* **Work order**
Scan the lines below for "using" and copy the matches.

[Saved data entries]
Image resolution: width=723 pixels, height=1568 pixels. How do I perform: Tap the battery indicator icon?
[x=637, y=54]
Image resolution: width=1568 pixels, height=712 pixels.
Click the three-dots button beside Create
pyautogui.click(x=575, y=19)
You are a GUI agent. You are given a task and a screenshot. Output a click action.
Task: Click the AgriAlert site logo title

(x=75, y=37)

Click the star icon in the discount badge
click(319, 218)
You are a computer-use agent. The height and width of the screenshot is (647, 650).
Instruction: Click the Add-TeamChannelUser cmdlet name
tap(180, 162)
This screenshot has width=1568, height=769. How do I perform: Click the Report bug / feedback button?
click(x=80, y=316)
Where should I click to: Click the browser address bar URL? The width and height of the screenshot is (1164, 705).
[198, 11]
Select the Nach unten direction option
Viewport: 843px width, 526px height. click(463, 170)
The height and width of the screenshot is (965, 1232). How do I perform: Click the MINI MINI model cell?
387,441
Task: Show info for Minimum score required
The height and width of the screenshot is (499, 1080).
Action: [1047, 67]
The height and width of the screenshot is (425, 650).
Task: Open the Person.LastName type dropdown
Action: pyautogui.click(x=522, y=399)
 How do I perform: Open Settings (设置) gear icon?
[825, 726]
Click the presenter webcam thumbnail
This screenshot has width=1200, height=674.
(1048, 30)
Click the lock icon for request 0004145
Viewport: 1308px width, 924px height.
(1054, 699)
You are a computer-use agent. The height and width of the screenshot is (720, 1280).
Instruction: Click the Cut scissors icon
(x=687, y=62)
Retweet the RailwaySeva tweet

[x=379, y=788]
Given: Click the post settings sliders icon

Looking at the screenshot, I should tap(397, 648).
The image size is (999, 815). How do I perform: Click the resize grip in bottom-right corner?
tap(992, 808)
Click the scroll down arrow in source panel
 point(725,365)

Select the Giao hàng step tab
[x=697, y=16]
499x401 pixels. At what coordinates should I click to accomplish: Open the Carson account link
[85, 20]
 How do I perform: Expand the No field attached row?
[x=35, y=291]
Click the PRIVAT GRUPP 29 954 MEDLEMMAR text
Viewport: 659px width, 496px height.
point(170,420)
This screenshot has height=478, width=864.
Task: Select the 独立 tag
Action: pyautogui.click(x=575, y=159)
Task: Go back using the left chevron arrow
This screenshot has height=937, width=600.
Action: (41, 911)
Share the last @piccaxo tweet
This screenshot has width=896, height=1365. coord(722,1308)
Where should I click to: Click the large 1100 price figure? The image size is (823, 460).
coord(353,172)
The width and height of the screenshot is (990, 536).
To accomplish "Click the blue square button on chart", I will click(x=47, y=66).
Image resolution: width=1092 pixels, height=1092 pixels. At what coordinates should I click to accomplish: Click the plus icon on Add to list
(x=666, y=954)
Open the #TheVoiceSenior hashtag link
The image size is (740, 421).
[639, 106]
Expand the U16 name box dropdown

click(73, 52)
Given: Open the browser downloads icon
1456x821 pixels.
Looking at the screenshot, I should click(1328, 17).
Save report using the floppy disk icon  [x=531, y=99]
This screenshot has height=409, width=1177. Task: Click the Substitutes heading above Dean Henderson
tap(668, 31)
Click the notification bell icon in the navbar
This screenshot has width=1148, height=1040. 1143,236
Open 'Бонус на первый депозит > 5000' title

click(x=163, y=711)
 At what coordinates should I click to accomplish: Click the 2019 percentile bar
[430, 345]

* **Task solution**
Task: Go back using the left chevron arrow
Save report using the floppy disk icon  [x=531, y=99]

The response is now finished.